(Records from a dataset)

************

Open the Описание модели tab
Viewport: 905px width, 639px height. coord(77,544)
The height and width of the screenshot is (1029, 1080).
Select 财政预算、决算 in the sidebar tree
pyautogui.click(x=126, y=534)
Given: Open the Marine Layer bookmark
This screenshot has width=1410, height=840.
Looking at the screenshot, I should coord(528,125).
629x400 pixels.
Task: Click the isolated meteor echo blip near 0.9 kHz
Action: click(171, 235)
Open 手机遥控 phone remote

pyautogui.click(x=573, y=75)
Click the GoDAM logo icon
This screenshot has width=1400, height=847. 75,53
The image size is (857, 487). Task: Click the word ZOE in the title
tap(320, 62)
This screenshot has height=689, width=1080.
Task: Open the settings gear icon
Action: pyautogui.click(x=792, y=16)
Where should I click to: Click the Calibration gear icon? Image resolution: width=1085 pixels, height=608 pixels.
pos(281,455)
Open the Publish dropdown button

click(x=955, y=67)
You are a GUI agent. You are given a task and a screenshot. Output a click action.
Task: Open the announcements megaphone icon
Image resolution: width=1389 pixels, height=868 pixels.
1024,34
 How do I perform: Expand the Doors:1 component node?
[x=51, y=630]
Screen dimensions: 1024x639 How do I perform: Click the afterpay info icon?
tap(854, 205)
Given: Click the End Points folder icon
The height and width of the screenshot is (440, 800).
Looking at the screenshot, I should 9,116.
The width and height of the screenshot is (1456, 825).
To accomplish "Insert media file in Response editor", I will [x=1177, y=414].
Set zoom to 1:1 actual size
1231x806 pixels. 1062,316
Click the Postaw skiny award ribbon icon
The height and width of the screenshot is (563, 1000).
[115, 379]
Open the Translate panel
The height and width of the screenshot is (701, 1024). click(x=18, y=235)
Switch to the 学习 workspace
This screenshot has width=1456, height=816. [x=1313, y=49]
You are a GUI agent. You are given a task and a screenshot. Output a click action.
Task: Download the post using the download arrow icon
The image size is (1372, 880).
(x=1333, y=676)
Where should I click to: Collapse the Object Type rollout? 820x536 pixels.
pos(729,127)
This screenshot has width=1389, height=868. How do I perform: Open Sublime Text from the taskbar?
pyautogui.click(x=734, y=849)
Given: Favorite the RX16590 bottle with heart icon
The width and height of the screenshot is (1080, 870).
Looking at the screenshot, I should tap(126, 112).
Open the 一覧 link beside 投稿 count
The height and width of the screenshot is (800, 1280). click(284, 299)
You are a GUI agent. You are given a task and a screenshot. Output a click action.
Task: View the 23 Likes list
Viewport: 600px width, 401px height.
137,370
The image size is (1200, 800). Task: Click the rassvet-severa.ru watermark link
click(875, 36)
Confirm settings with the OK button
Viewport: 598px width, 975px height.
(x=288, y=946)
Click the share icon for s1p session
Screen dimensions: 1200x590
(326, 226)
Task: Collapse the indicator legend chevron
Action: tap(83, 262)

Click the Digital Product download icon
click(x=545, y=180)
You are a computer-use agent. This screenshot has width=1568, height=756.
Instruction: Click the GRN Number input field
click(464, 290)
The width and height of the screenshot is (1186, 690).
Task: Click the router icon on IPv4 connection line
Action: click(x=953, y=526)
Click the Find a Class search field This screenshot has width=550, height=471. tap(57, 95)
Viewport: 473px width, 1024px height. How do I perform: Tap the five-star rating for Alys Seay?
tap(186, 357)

************

# PROMPT
The reply is to be an exact repeat of the records above.

# RESPONSE BOX
Open the Описание модели tab
Viewport: 905px width, 639px height. coord(77,544)
The height and width of the screenshot is (1029, 1080).
Select 财政预算、决算 in the sidebar tree
pyautogui.click(x=126, y=534)
Given: Open the Marine Layer bookmark
This screenshot has width=1410, height=840.
Looking at the screenshot, I should coord(528,125).
629x400 pixels.
Task: Click the isolated meteor echo blip near 0.9 kHz
Action: click(171, 235)
Open 手机遥控 phone remote

pyautogui.click(x=573, y=75)
Click the GoDAM logo icon
This screenshot has width=1400, height=847. 75,53
The image size is (857, 487). Task: Click the word ZOE in the title
tap(320, 62)
This screenshot has height=689, width=1080.
Task: Open the settings gear icon
Action: pyautogui.click(x=792, y=16)
Where should I click to: Click the Calibration gear icon? Image resolution: width=1085 pixels, height=608 pixels.
pos(281,455)
Open the Publish dropdown button

click(x=955, y=67)
You are a GUI agent. You are given a task and a screenshot. Output a click action.
Task: Open the announcements megaphone icon
Image resolution: width=1389 pixels, height=868 pixels.
1024,34
 How do I perform: Expand the Doors:1 component node?
[x=51, y=630]
Screen dimensions: 1024x639 How do I perform: Click the afterpay info icon?
tap(854, 205)
Given: Click the End Points folder icon
The height and width of the screenshot is (440, 800).
Looking at the screenshot, I should 9,116.
The width and height of the screenshot is (1456, 825).
To accomplish "Insert media file in Response editor", I will [x=1177, y=414].
Set zoom to 1:1 actual size
1231x806 pixels. 1062,316
Click the Postaw skiny award ribbon icon
The height and width of the screenshot is (563, 1000).
[115, 379]
Open the Translate panel
The height and width of the screenshot is (701, 1024). click(x=18, y=235)
Switch to the 学习 workspace
This screenshot has width=1456, height=816. [x=1313, y=49]
You are a GUI agent. You are given a task and a screenshot. Output a click action.
Task: Download the post using the download arrow icon
The image size is (1372, 880).
(x=1333, y=676)
Where should I click to: Collapse the Object Type rollout? 820x536 pixels.
pos(729,127)
This screenshot has width=1389, height=868. How do I perform: Open Sublime Text from the taskbar?
pyautogui.click(x=734, y=849)
Given: Favorite the RX16590 bottle with heart icon
The width and height of the screenshot is (1080, 870).
Looking at the screenshot, I should tap(126, 112).
Open the 一覧 link beside 投稿 count
The height and width of the screenshot is (800, 1280). click(284, 299)
You are a GUI agent. You are given a task and a screenshot. Output a click action.
Task: View the 23 Likes list
Viewport: 600px width, 401px height.
137,370
The image size is (1200, 800). Task: Click the rassvet-severa.ru watermark link
click(875, 36)
Confirm settings with the OK button
Viewport: 598px width, 975px height.
(x=288, y=946)
Click the share icon for s1p session
Screen dimensions: 1200x590
(326, 226)
Task: Collapse the indicator legend chevron
Action: tap(83, 262)

Click the Digital Product download icon
click(x=545, y=180)
You are a computer-use agent. This screenshot has width=1568, height=756.
Instruction: Click the GRN Number input field
click(464, 290)
The width and height of the screenshot is (1186, 690).
Task: Click the router icon on IPv4 connection line
Action: click(x=953, y=526)
Click the Find a Class search field This screenshot has width=550, height=471. tap(57, 95)
Viewport: 473px width, 1024px height. How do I perform: Tap the five-star rating for Alys Seay?
tap(186, 357)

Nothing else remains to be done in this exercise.